What the F*** Noodlers?
OETA broadcast a documentary about Okie Noodling. I thought it would be a cooking show. Who doesn’t like noodles? Five seconds into the program, I find I’m wrong. Noodlers are fishermen that catch catfish with their bare hands. I have one question.
What the f*** is wrong with you people?
Who in their right mind would crawl through a dirty river, place their arms in holes, and hope they find a fish? I know who, Neanderthals in acid-washed jeans. I’d like to welcome you to the 21st Century. Dark jeans are in and you can buy fish at Walmart.
One of the interviewees said, “I caint git enuf. Itz in my blud.” No, what’s in your blood is the venom of the copperhead that bit you, which probably caused hallucinogenic visions of giant catfish.
“I lost this finger from a beaver,” said another interviewee. The only three words that should be associated with beaver are Davy, Crocket, and virginity.
The documentary featured several shirtless men with their arms under water saying, “it takes a man,” “this is a good one,” and “come in the hole.” Normally these phrases are followed by prison gangbangs.
The slogan of the noodler is “No Worms. No Wimps. No Worries.” How about no fingers, no toes, no accidental hand jobs? Is this Okie Noodling or Brokeback Swamp?
Since 2000, Pauls Valley, located in Central Oklahoma, has hosted the Okie Noodling Tournament. The Oklahoma Department of Health reported an outbreak of syphilis among teenagers in Central Oklahoma.
Another danger of noodling.

Eons ago when I worked in a small town in east Texas I knew several people that went noodling in the Sabine River. The one thing I remember is that they told me that it was just a myth that water moccasins don’t bite underwater. Of course, they told me that not all snake bites require medical treatment either.
I am sad
I missed the Noodling documentary. It’s one of my favorites. All’s I gots to say is, white people are crazy. lol! Just kidding ;D
The first time I heard about noodling I thought it was the craziest thing in the world.
I used to have a boss that did a bit of noodling and those were some crazy stories. I always loved getting him going on his noodling stories. Good times.
LOL! Actually he hasn’t lost any…yet. His brother almost drowned when he got a hold of a huge bass though.
The only dark place I will reach in to grab a catfish is in my freezer!

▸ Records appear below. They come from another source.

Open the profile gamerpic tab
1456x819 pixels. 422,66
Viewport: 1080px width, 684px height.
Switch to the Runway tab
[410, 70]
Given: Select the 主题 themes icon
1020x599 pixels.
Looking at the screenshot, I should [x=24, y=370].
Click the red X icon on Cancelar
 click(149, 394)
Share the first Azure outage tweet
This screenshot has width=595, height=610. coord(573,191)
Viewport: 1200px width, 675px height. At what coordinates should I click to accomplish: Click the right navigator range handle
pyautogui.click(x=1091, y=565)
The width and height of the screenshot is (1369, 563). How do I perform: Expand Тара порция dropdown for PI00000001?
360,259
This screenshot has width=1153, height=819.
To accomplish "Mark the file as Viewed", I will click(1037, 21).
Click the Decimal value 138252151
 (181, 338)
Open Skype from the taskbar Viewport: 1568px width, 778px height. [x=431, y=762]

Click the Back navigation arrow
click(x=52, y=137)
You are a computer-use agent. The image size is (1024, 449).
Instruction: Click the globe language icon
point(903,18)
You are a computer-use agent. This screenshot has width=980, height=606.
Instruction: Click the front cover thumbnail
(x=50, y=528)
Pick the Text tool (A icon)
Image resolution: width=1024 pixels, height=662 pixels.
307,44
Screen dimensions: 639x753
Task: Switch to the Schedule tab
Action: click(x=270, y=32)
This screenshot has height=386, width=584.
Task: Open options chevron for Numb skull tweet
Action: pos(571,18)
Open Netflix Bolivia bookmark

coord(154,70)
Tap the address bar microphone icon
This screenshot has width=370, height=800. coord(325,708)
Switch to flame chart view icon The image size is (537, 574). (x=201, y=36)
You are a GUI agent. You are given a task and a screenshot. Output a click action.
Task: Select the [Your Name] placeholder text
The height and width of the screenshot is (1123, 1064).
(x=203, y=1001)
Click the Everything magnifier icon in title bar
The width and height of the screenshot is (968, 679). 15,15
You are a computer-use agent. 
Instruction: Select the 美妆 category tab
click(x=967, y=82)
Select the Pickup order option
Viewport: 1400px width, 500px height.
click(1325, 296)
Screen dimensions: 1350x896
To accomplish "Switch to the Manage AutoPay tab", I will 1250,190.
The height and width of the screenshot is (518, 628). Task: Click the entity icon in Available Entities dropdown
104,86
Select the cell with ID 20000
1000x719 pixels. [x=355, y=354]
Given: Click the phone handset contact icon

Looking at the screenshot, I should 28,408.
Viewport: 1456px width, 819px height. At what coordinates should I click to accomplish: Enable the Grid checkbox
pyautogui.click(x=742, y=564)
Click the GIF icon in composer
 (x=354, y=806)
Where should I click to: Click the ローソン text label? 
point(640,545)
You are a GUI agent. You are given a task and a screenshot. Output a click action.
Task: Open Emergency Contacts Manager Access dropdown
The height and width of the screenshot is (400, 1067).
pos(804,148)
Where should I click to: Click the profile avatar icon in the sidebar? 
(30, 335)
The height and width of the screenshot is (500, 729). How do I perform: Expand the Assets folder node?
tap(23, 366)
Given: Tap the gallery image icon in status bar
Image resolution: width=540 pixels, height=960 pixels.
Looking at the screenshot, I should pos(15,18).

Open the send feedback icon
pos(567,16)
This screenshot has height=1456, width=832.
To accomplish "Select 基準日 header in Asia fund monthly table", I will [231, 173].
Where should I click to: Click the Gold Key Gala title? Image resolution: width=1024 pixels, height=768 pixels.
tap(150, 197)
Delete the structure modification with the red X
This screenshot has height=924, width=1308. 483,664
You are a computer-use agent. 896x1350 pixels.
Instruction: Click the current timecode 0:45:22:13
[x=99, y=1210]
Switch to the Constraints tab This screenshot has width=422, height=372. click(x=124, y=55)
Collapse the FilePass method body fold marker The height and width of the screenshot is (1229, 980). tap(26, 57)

I’m hate to admit, but I too saw this documentary. It was definitely based on “family tradition.” Dig deeper (but not much) and you might find out that that kid’s parents are brother and sister.
They all looked like the people you see on TV after the tornadoes.
ahhhh poor little girlymen who only eat frozen fish sticks… lol shhh, don’t tell them where eggs come from.
Eggs come from trees, right?
nah.. they come from egg donors…
What about tube steak?
Tube Steaks are what they call hot dogs in Canada. Imagine the horror of one said Canadian Girl when we explained to her that asking guys if they wanted to go out for a tube steak at lunch was a bad idea.
Dave:
If your buddy nearly drowned from “fisting” a bass, then I want to know where you fish. There isn’t a bass in the state of Oklahoma that would cause a person to drown unless that person couldn’t swim. You, my friend, are a real “Munson.”